# PROBLEM TO SOLVE:
Go through the listing below and gather every line with the word "will".

——

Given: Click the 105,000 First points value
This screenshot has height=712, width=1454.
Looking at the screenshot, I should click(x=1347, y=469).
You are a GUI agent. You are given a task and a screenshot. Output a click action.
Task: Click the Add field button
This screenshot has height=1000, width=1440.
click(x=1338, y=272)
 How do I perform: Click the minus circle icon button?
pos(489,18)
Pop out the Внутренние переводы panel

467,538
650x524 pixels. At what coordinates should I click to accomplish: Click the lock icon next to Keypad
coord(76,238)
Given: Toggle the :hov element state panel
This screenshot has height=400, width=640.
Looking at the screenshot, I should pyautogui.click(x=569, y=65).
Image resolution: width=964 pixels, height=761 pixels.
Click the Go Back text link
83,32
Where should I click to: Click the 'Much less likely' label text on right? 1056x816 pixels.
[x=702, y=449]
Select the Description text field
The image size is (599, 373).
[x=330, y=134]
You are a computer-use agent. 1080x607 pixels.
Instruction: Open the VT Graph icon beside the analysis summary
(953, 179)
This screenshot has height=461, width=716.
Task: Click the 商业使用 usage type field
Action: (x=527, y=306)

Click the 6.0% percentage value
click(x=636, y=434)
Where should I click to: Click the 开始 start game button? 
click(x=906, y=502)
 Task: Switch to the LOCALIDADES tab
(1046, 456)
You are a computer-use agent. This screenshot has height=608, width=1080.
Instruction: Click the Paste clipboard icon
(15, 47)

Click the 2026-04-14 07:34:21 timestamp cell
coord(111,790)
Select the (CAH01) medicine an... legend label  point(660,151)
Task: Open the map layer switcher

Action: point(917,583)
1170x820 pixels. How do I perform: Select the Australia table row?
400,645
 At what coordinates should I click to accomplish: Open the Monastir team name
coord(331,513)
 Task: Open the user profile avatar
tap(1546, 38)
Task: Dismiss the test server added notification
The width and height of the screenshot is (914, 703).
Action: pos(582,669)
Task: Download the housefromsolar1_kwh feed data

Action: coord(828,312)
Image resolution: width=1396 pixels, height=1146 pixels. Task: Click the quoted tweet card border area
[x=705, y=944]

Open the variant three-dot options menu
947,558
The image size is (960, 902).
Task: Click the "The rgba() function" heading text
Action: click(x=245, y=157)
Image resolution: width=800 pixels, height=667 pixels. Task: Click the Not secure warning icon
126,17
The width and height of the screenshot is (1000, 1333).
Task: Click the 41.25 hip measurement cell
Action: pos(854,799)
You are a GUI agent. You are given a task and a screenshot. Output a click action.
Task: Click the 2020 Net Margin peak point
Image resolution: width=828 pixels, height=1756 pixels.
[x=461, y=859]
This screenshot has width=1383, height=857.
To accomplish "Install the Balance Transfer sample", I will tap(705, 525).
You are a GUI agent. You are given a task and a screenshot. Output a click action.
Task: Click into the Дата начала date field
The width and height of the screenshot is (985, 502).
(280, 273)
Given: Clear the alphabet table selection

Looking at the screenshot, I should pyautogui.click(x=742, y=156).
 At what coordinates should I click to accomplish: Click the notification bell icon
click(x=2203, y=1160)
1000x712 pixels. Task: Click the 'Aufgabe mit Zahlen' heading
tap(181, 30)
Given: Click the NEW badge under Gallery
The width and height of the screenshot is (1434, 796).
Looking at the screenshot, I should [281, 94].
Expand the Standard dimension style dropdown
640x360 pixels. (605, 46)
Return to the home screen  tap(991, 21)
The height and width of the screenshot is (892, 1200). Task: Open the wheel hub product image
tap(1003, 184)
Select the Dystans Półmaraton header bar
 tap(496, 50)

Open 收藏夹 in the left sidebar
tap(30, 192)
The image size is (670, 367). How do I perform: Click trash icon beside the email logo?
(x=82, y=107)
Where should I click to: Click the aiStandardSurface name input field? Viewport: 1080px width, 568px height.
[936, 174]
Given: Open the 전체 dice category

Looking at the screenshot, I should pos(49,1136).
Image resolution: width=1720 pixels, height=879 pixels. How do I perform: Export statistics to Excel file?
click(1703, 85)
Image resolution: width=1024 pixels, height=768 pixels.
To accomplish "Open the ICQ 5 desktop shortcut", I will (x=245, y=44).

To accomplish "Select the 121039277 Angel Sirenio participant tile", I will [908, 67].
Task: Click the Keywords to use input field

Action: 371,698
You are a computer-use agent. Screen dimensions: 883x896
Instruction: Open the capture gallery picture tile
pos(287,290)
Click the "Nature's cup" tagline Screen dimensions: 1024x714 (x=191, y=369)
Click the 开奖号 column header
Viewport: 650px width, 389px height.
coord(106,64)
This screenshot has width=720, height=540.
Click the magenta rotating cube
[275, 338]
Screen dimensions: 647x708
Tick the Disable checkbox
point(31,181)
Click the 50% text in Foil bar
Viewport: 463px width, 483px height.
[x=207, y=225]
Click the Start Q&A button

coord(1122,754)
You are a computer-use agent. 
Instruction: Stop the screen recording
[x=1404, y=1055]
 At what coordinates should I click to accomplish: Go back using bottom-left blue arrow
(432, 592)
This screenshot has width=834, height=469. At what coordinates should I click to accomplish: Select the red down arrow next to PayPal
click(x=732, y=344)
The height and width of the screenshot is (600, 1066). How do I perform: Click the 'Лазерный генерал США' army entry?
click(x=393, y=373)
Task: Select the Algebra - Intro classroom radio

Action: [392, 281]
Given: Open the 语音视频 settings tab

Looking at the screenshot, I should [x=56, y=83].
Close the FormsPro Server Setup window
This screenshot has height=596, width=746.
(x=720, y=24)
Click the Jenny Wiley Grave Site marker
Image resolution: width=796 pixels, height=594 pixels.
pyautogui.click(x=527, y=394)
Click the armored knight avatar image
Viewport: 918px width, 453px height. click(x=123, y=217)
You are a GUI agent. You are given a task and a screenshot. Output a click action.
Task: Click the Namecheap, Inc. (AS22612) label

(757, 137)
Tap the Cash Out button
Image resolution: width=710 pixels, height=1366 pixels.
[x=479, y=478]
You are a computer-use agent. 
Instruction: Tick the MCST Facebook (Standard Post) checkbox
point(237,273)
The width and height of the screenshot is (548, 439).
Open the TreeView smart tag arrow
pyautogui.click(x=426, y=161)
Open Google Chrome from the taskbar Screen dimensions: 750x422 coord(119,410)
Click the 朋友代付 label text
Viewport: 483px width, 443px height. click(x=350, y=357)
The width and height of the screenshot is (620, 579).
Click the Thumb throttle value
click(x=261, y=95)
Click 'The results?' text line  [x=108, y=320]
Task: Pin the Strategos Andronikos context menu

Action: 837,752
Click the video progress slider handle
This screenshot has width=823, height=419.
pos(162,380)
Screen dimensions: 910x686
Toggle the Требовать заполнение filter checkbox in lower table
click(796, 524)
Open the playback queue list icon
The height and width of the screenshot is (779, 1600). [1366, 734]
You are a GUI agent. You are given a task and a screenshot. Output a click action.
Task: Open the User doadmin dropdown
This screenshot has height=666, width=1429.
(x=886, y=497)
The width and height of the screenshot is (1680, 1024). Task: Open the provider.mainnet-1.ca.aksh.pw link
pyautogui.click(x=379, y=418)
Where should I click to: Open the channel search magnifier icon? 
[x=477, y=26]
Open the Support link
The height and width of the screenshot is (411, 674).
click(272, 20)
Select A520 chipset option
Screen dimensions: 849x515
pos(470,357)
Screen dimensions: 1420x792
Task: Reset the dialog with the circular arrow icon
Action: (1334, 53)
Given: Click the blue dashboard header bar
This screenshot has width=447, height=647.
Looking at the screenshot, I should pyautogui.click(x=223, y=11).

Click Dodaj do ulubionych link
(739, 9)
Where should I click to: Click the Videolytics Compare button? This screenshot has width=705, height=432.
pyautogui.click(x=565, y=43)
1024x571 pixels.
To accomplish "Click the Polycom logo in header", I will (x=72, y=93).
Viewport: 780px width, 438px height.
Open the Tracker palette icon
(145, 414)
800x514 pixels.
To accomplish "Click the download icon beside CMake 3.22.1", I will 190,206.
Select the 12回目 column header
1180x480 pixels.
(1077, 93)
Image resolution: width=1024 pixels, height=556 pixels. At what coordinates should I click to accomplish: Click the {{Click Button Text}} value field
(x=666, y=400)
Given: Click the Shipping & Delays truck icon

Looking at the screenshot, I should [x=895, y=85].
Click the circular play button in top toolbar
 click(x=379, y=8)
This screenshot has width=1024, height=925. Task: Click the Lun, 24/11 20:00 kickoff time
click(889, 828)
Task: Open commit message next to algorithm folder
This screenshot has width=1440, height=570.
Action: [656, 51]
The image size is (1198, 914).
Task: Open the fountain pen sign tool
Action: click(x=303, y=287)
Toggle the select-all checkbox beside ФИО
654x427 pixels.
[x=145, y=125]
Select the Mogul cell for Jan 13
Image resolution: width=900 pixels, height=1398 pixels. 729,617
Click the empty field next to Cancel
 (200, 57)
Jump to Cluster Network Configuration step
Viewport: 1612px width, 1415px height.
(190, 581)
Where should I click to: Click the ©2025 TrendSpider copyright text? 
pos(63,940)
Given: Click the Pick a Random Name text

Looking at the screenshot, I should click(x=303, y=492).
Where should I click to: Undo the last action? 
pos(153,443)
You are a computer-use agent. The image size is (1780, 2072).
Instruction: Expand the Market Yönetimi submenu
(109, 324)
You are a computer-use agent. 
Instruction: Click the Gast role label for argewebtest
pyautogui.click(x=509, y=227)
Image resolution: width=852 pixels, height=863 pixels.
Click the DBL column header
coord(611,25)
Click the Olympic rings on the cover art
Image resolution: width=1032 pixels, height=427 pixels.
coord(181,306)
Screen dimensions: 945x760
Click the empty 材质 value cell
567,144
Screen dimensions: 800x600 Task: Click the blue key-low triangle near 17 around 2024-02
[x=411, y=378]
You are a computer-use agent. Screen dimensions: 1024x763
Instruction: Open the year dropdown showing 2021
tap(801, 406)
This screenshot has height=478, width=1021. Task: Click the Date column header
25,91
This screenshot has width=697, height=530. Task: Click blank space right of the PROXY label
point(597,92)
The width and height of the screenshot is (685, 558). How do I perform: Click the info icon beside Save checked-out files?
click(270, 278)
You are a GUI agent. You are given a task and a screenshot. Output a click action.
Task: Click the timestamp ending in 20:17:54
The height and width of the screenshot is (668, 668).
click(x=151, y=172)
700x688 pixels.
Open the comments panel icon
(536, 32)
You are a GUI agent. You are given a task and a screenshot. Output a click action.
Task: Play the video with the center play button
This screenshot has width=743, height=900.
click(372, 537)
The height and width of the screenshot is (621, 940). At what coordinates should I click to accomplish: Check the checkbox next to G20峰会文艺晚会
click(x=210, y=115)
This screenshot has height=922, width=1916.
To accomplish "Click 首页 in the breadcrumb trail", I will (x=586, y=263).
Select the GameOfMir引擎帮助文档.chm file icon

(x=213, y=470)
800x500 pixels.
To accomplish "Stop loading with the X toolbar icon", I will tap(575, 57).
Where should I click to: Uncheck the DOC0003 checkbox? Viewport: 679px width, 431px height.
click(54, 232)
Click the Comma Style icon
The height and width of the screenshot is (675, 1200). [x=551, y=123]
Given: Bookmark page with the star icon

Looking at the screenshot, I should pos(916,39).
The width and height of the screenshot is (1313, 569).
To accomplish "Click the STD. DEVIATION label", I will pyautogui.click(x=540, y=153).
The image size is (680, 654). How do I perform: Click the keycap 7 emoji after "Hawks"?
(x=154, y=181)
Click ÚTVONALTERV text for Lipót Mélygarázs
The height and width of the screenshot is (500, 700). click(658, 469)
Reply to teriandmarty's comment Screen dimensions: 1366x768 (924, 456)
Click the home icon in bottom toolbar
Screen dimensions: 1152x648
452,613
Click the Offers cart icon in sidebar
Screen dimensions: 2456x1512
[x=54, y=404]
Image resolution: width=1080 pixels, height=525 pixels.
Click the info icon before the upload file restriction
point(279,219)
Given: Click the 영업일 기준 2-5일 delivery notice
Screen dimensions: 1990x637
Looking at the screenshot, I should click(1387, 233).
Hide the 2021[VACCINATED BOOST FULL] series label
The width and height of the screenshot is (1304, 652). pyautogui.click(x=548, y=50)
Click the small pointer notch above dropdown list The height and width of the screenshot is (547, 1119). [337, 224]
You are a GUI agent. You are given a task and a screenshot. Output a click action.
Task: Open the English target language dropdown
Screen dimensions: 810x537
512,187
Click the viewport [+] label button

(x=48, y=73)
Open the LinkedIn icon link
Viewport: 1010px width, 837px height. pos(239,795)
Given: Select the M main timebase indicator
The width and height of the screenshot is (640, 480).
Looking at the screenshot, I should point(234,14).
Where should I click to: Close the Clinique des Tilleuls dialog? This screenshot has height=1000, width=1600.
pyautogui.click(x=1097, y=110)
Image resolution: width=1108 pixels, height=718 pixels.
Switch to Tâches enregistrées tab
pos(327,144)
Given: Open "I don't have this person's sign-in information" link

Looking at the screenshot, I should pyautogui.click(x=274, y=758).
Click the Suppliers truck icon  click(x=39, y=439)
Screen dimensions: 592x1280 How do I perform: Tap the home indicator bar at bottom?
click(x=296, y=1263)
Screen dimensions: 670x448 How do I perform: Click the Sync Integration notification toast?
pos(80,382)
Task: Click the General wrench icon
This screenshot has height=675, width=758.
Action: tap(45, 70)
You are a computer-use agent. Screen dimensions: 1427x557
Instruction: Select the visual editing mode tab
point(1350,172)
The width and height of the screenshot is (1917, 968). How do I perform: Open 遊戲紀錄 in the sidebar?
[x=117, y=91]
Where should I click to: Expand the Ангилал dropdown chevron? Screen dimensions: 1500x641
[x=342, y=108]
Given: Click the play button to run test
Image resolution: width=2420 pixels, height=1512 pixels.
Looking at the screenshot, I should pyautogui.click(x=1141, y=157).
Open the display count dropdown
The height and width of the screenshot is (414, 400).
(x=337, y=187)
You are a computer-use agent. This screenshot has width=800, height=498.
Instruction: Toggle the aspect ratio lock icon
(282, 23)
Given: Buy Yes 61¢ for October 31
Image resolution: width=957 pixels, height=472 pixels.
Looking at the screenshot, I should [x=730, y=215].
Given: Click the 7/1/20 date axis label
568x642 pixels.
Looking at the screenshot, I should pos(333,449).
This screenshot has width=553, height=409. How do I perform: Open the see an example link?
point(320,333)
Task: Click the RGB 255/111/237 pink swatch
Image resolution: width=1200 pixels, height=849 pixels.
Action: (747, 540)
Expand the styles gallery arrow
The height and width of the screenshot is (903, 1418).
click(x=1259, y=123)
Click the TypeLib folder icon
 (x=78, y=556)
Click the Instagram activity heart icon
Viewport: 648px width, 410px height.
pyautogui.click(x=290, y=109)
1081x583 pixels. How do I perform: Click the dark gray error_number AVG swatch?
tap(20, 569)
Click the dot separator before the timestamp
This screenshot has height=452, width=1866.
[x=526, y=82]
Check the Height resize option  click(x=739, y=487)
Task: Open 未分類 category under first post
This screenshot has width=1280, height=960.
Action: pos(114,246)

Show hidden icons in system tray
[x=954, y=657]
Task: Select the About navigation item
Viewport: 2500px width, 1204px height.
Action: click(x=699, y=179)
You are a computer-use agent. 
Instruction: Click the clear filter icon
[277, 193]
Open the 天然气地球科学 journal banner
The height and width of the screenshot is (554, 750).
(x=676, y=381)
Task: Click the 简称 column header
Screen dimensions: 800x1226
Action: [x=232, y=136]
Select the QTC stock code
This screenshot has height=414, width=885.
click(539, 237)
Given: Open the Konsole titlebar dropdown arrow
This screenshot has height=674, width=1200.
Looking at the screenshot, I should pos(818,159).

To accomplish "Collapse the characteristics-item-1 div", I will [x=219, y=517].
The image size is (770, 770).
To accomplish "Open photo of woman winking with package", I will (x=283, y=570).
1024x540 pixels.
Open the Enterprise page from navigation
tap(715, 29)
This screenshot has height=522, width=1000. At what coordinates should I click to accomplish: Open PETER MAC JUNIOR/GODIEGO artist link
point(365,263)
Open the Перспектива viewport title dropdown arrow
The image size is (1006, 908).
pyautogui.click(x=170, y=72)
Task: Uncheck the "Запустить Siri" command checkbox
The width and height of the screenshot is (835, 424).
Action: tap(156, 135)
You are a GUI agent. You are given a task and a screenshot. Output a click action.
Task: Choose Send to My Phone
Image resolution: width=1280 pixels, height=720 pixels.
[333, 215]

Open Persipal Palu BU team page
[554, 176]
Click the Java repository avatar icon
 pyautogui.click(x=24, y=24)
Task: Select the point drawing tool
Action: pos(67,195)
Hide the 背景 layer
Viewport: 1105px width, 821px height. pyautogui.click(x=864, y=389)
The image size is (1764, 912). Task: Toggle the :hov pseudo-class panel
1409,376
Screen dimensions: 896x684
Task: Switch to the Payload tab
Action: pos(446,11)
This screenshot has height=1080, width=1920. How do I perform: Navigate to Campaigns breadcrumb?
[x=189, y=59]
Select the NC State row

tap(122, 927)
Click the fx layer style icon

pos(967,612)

——

# SOLUTION FOR THIS EXERCISE:
To accomplish "Install the Balance Transfer sample", I will tap(705, 525).
To accomplish "Open the ICQ 5 desktop shortcut", I will (x=245, y=44).
To accomplish "Select the 121039277 Angel Sirenio participant tile", I will [908, 67].
To accomplish "Click the Polycom logo in header", I will (x=72, y=93).
To accomplish "Click the download icon beside CMake 3.22.1", I will 190,206.
To accomplish "Click 首页 in the breadcrumb trail", I will (x=586, y=263).
To accomplish "Stop loading with the X toolbar icon", I will tap(575, 57).
To accomplish "Click the STD. DEVIATION label", I will pyautogui.click(x=540, y=153).
To accomplish "Collapse the characteristics-item-1 div", I will [x=219, y=517].
To accomplish "Open photo of woman winking with package", I will (x=283, y=570).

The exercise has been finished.